LatentDirichletAllocation(batch_size=128, doc_topic_prior=None,
             evaluate_every=-1, learning_decay=0.7, learning_method=None,
             learning_offset=10.0, max_doc_update_iter=100, max_iter=10,
             mean_change_tol=0.001, n_components=20, n_jobs=1,
             n_topics=None, perp_tol=0.1, random_state=0,
             topic_word_prior=None, total_samples=1000000.0, verbose=0)

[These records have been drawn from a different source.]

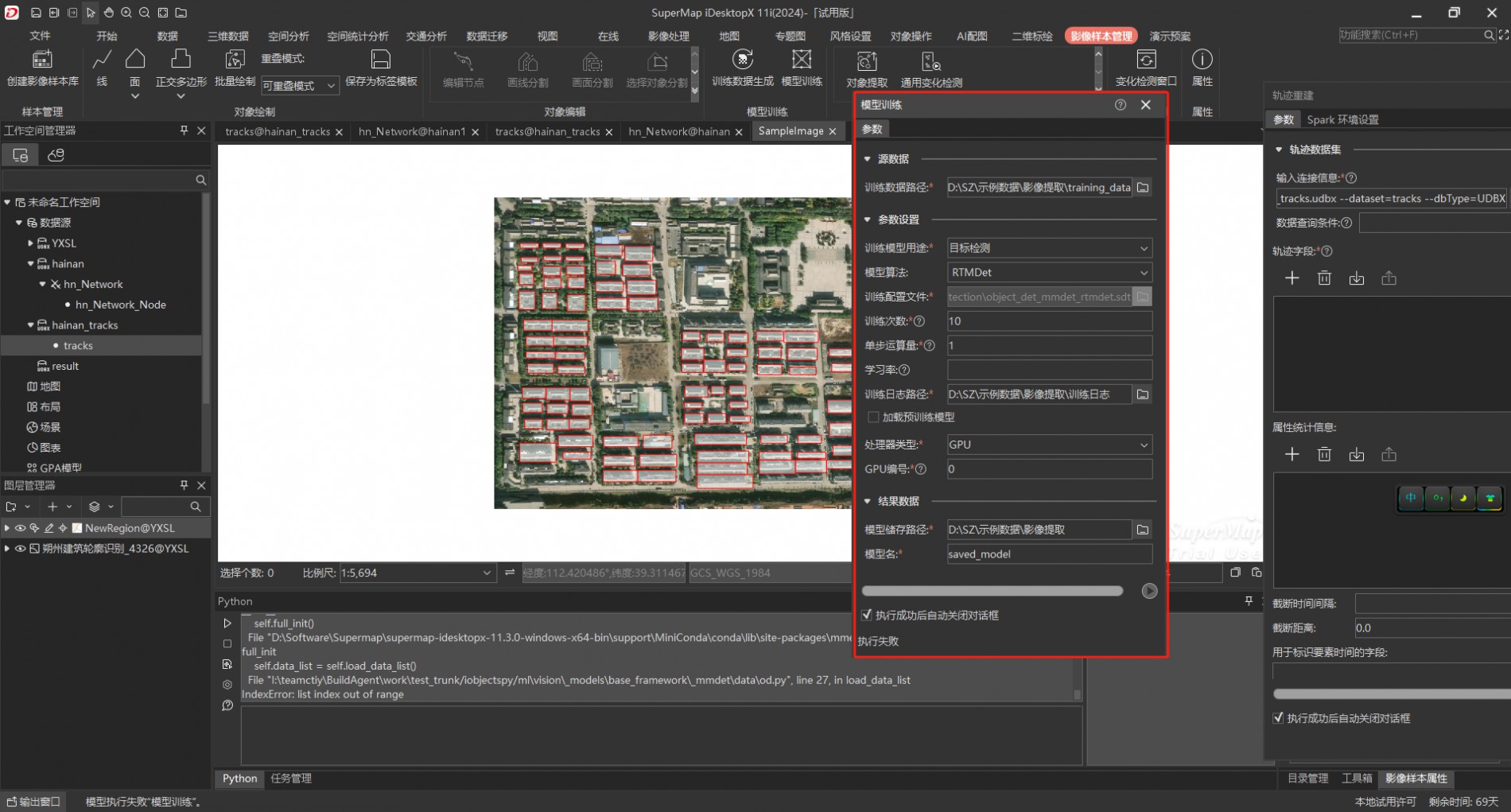This screenshot has width=1511, height=812.
Task: Switch to the 任务管理 tab
Action: 291,779
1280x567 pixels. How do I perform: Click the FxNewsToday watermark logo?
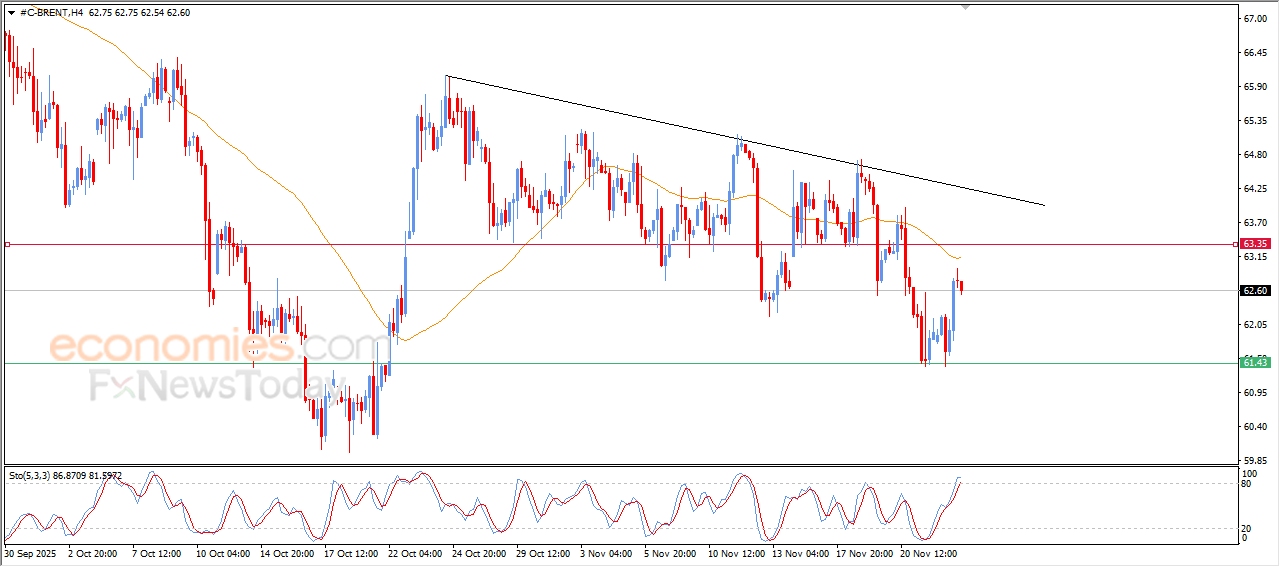pyautogui.click(x=210, y=386)
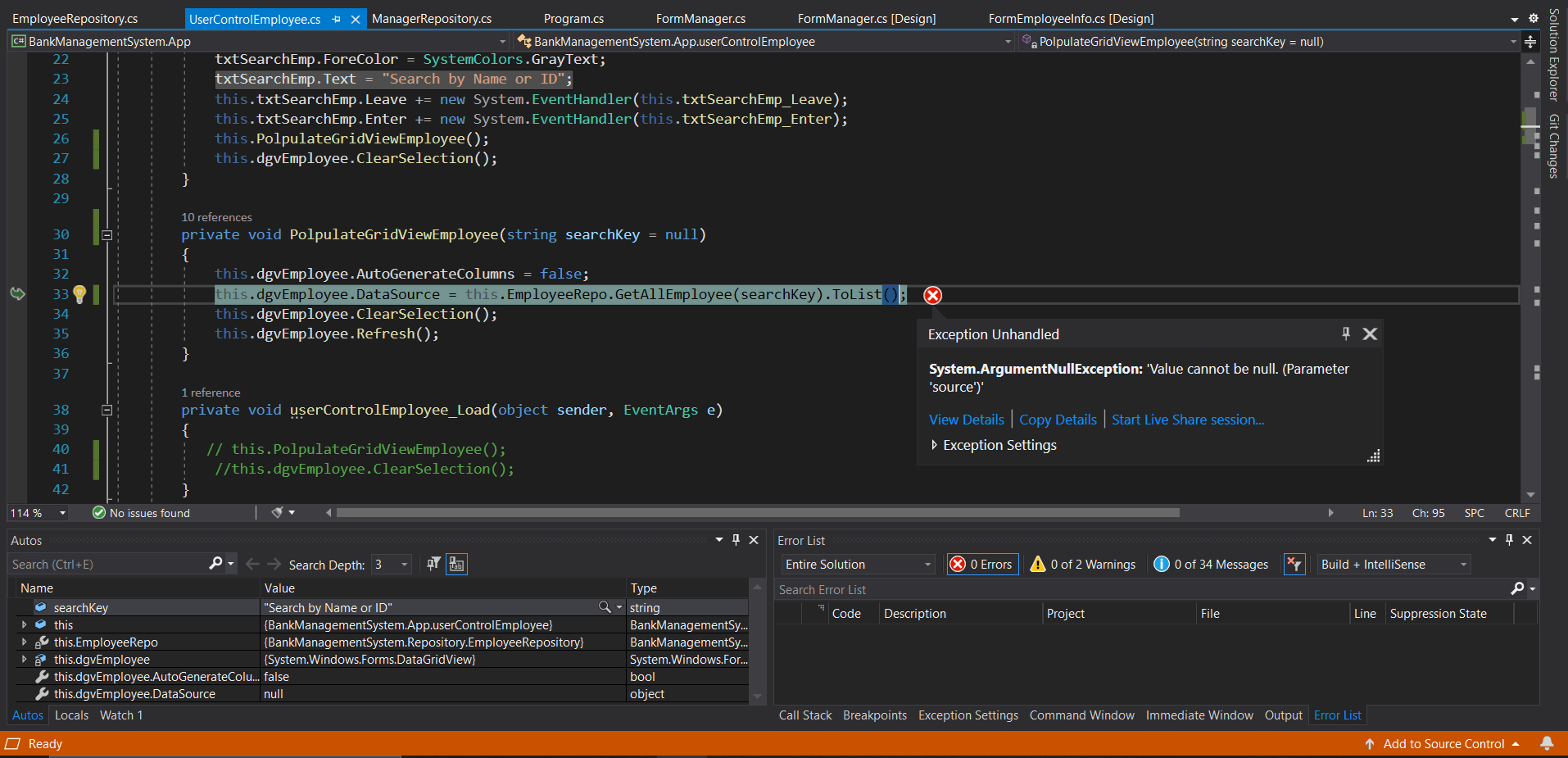
Task: Click the split editor window icon
Action: click(x=1529, y=42)
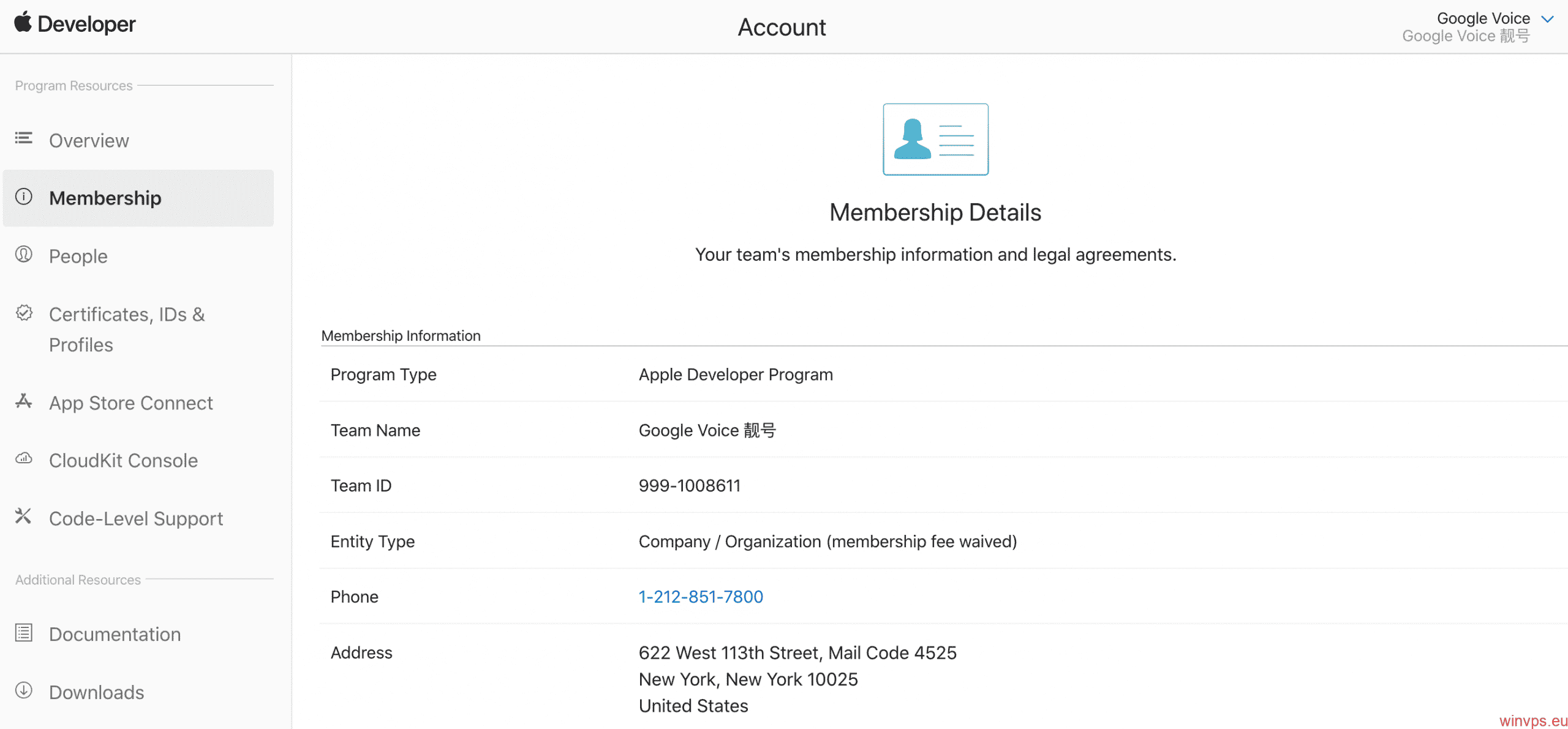The image size is (1568, 729).
Task: Click the Downloads arrow icon in sidebar
Action: coord(23,690)
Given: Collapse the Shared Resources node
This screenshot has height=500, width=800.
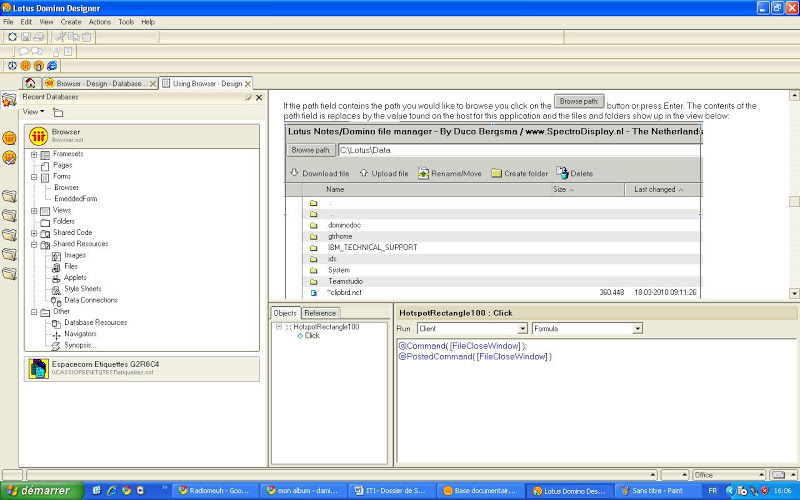Looking at the screenshot, I should (x=34, y=244).
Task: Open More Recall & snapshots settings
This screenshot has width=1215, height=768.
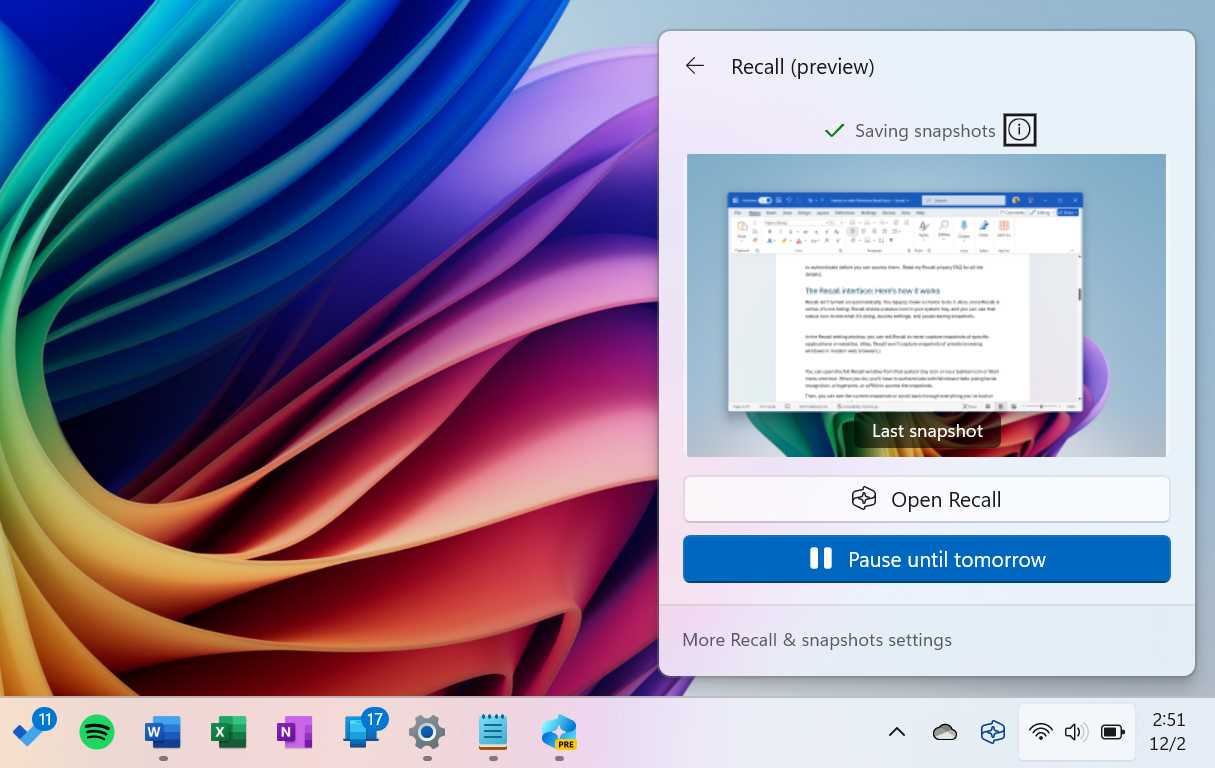Action: 816,639
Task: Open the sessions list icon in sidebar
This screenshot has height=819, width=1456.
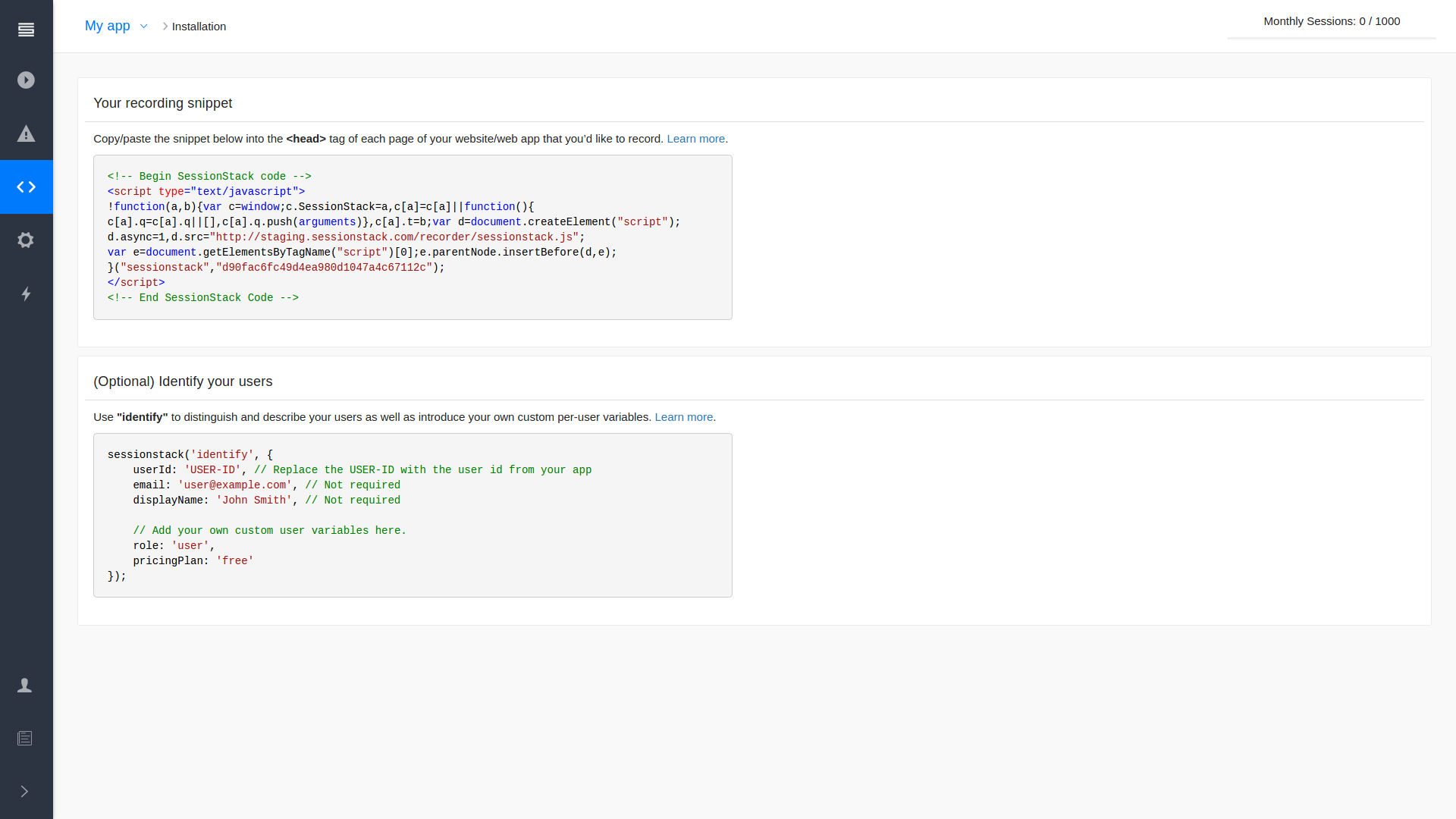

### Visualizing Topic Models

In [61]:
import pyLDAvis.sklearn
pyLDAvis.enable_notebook()

In [62]:
pyLDAvis.sklearn.prepare(lda_tfidf, dtm_tfidf, tfidf_vectorizer)

### Project Essay Visualizations

What are some topics in the `project_essay_2` column?  Can you determine a way to incorporate these into a `LogisticRegression` model?